Puis il y a la forme. On frap marquera les esprits comme l’un des premiers albums de drill montréalais, propulsé par les singulières productions d’une nouvelle génération de beatmakers nommés Alain, Alex DaGr8, Diceplay, DiceFly ou encore RKT Beat. « Lui, RKT Beat, c’est un p’tit gars de genre 15 ans que j’ai connu sur Instagram »et qui signe la musique de la rutilanteLoud, un succès assuré.

Photo: Adil Boukind Le Devoir Le rappeur Shreez lance son premier album

Évolution souterraine du son trap dominant depuis plusieurs années, le drill est né il y a dix ans dans le South Side de Chicago, puis a été récupéré par une nouvelle génération de rappeurs britanniques qui reconnaissent dans ses longues traînes de basses et les motifs de cymbales, secs et rapides comme le son d’une mitraillette, une parenté esthétique avec le grime. Un certain sens du danger aussi, hérité de sa ville natale, Chicago, où la criminalité est notoirement élevée et résonne dans le travail de ses rappeurs : le drill est une musique d’anticipation, comme la version lugubre du trap. « C’est très sombre, comme genre, ce n’est pas de la musique à écouter avant d’aller se coucher », glisse Shreez, qui affirme avoir voulu « rendre ce son plus mélodique » sur On frap.

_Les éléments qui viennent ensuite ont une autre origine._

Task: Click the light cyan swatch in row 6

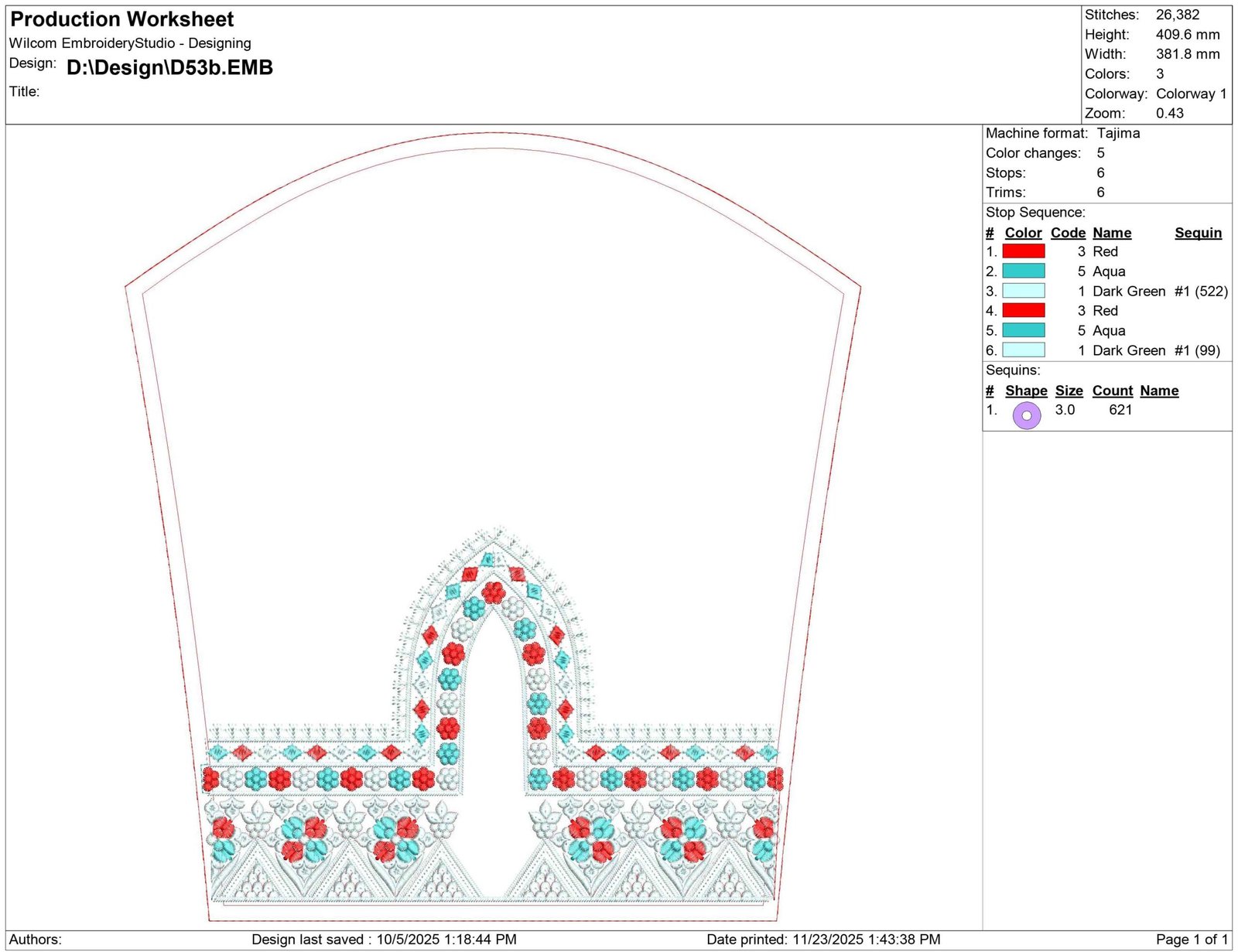Action: click(x=1023, y=350)
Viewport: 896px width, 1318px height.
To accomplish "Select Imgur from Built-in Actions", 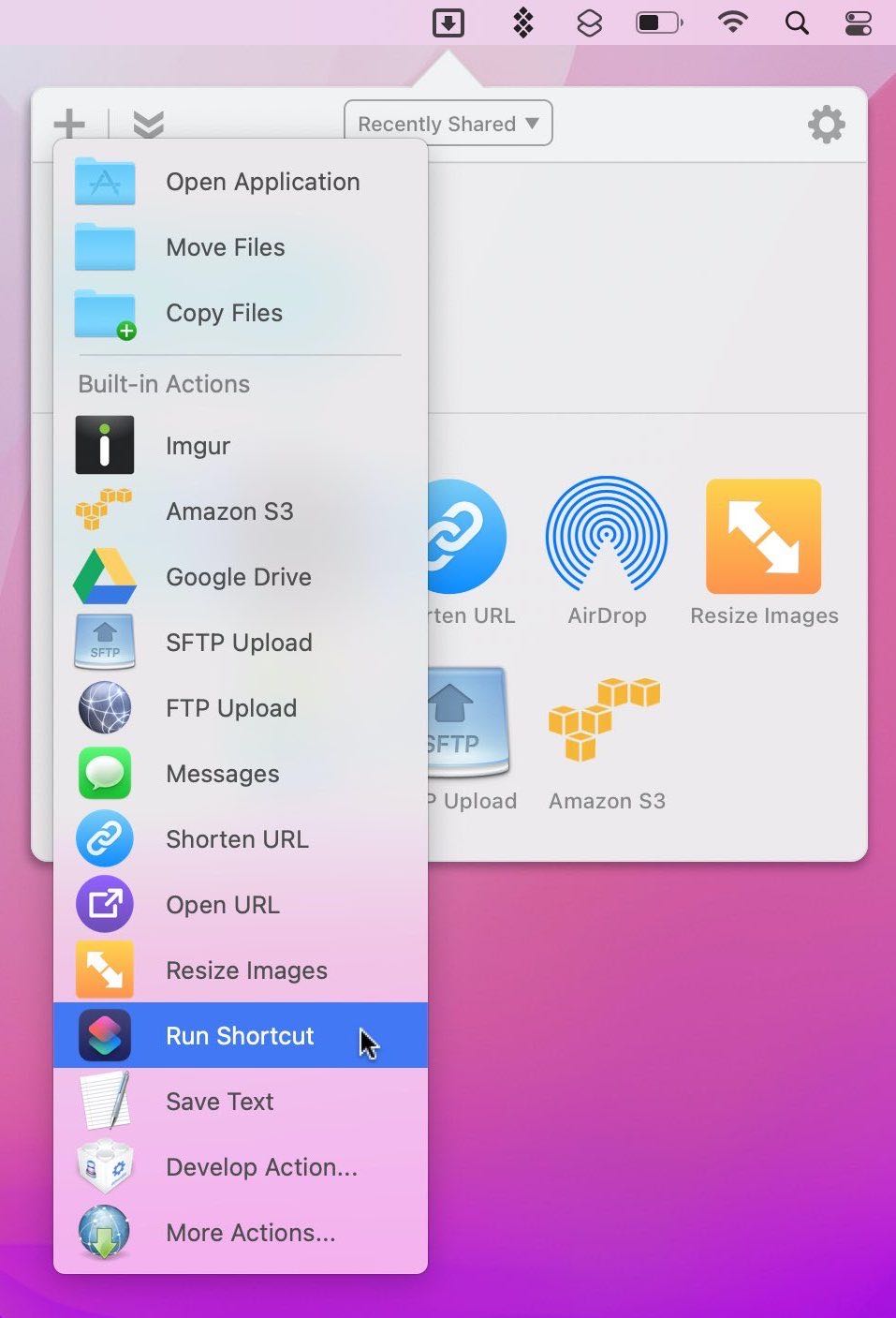I will pyautogui.click(x=198, y=446).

Ces dernières années ont donné mauvaise presse au UK drill, que les autorités britanniques associent au crime organisé, au point d’en condamner la diffusion. « En vérité, tu peux parler de n’importe quoi sur ce genre de rythmes là. T’es pas obligé de parler de guns ou de violence pour faire du drill. »

Pour sa part, le Montréalais fait une magistrale démonstration de la force et de l’inventivité de cette forme musicale tout en la soulageant de son stigmate de musique violente. Sur On frap, Shreez parle entre autres de ses aspirations dans le métier, de son amour du « buzz » (le cannabis) et de sa famille, comme sur Diamant : « Si je le fais c’est pas juste pour moi, c’pour mes parents / C’est juste que j’suis motivé, c’est pas du talent. »

Shreez compare même le drill au rara, la musique rituelle haïtienne : « Avant d’apprendre que ce nouveau son s’appelait le drill, moi, j’appelais ça du rara ! C’est à cause des percussions, tellement puissantes… »

On frap paraît vendredi sur Canicule Records.